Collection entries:

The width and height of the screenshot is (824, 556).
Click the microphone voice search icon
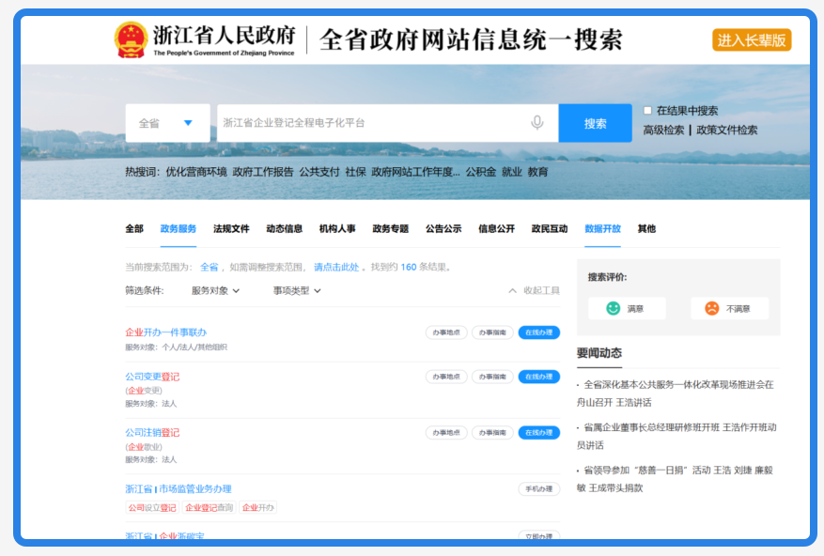[x=536, y=123]
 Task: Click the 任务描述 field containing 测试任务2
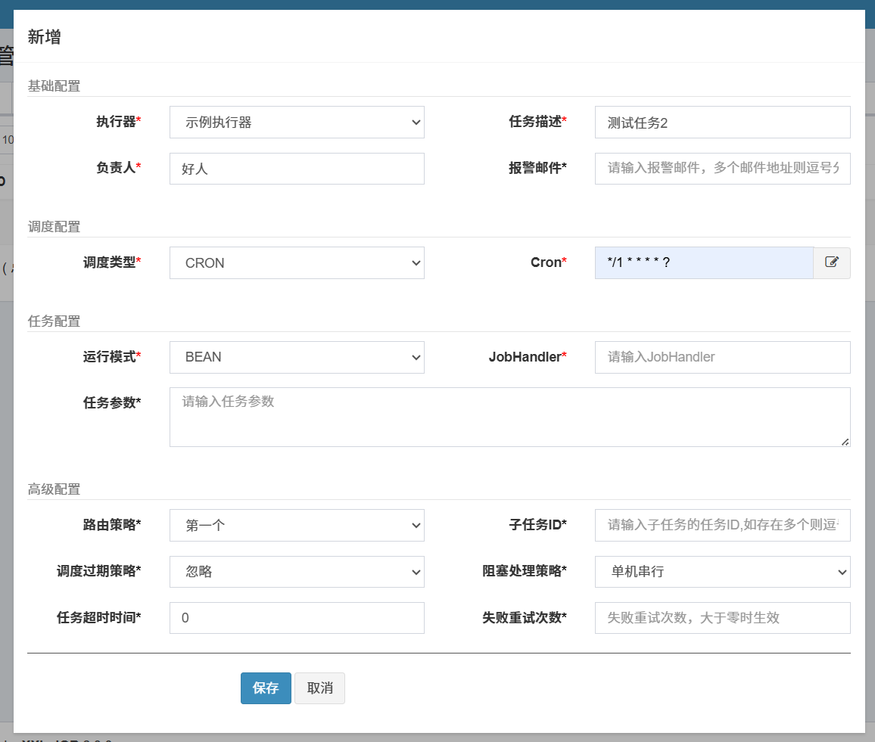pyautogui.click(x=722, y=122)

» What you should do: When you print the entries, keep every line exactly as it is and drop the pictures.

» Completed task:
The width and height of the screenshot is (824, 556).
Click the microphone voice search icon
[x=536, y=123]
 Task: Click the 任务描述 field containing 测试任务2
pyautogui.click(x=722, y=122)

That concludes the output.